Márquez and Hailwood: different times

MotoGP
Mat Oxley

Marc Márquez may have broken Mike Hailwood’s half-century-old record to become the youngest man to win back-to-back premier-class titles, but in fact his achievement doesn’t outshine Hailwood’s. Or does it?

Back in Mike the Bike’s day, kids didn’t race motorcycles. It was a man’s business. There was no such thing as minimoto racing; even minibikes were a decade or two in the future. Most racers took to the track after they had started riding on the road at 16 or 17, not while they’re learning to read and write. Thus Hailwood’s achievement – twice 500 World Champion at the age of 23 – was astonishing.

But Hailwood wasn’t a normal post-WW2 century kid. His dad Stan was loaded, made rich by a chain of motorcycle shops. Most people called him ‘Stan the Wallet’, though only behind his back, while others preferred ‘that miserable old bastard’. So while other kids played conkers and used jumpers for goalposts, Hailwood spent his childhood weekends thrashing around the family’s extensive grounds on a specially converted minibike, based upon a 98cc Royal Enfield Flying Flea road bike.

And once Hailwood started racing Stan dug deep into his fat wallet to ensure his son always had the best equipment, to the extent that he helped Ducati finance the development of a new 250 and 350, specifically for his boy. And young Hailwood was often chauffeured to race meetings in dad’s Bentley, while his gleaming motorcycles followed on the back of a gleaming truck. No wonder everyone else was jealous.

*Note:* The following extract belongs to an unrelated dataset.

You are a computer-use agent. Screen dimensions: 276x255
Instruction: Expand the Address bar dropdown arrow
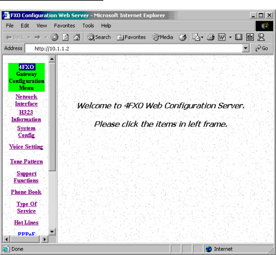pyautogui.click(x=246, y=49)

Hailwood’s natural talent for riding a motorcycle was such that he was always going to ride to the top, but without his father flashing his chequebook there’s no way he would’ve climbed the dizzy peaks as soon as he did.

Márquez’s father isn’t rich – he was a digger driver on construction sites (and very skilled, we’re told). However, his elder son’s talent was so obviously golden that dad only briefly had to worry about financing his career – it wasn’t long before teams were falling over them to fully support the youngster.

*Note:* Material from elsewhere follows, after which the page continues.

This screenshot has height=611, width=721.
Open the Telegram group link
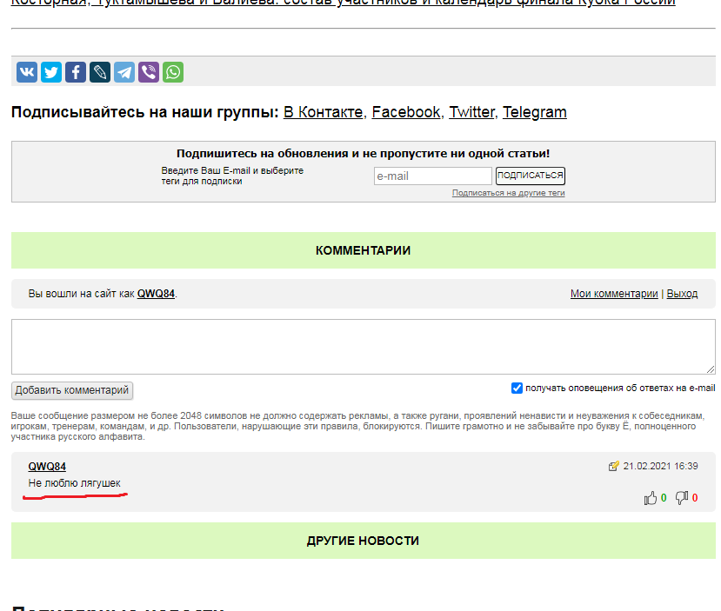point(534,112)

The days of Márquez and of Hailwood are different in all kinds of ways. With dad firmly behind him, perhaps the biggest threat to Hailwood’s career was the Lord’s Day Observance Society, which went around suing race organisers for staging events on Sundays, in breach of the Sunday Observance Law of 1625 that forbade people from taking part in or watching sport on Sundays. British courts took these cases very seriously but eventually compromised: Hailwood and others could race and people could watch, but the promoters couldn’t charge for admission.

When Márquez was 17 he won his first world title. When Hailwood was 17 he started racing, although he still spent his weekdays serving his apprenticeship at Triumph’s Meriden factory, starting out as a humble tea boy.

Márquez celebrated his 21st birthday in February, no doubt pumping iron at the gym, before jetting out to Sepang for preseason testing. I suspect Hailwood never set foot in a gym, or if he did, he would’ve exited swiftly, with a silent scream in his throat.

Nine-time World Champion Hailwood celebrated his 21st birthday at Snetterton in April 1961, riding a Ducati in the 125 race, an AJS in the 350 race and a Norton in the 500 race. And he did so while pissed. Friends had taken along bottles of champagne and the temptation to uncork them before the racing was done proved too much, so Hailwood went to the grid in a very merry mood.

Márquez was unable to celebrate his fourth world title with a win on Sunday, possibly because the algorithms in his RC213V’s black box were only 99 per cent correct. His failure to get them 99.99 per cent spot on wouldn’t have been for lack of trying. Márquez probably spent more time last weekend debriefing with his crew, poring over a computer monitor, decoding a multi-coloured mass of squiggly lines, than he did on his motorcycle.

Such relentless hard work would’ve emitted another silent scream from the back of Hailwood’s throat. Mike the Bike was famously uninterested in technical matters. He didn’t do debriefs, though he did have his own way of communicating with engineers. When he tried out Honda’s 500 for the first time at Suzuka he was so appalled by its handling that he took the rear shocks and flung them in the pond behind the pits.


Hailwood chases Agostini in 1967

Hailwood had better ways to spend his time: usually drinking and generally having a laugh. He was famously free with his, er, gifts to the opposite sex. Former 50cc World Champion Ralph Bryans – who passed away in August – recalls an incident following the 1966 Belgian GP when they visited their injured Honda team-mate Jim Redman in a convent hospital. Having established that Redman was comfortable (and no doubt having slipped him a half bottle of whisky beneath the sheets) the pair were leaving when Hailwood accosted one of the nuns and requested a shot of antibiotics. “But why do you need a shot of antibiotics?”, asked the nurse. “Because I’ve got a dose of the clap,” Hailwood replied.

Of course, it wasn’t all champagne and carefree pre-AIDS sex in the 1960s. Hailwood was super-talented and super-brave at a time when tarmac runoff was a dry-stone wall. Who’s the most talented, who’s the greatest achiever? Those are ordinary and futile questions. Best not bother asking them.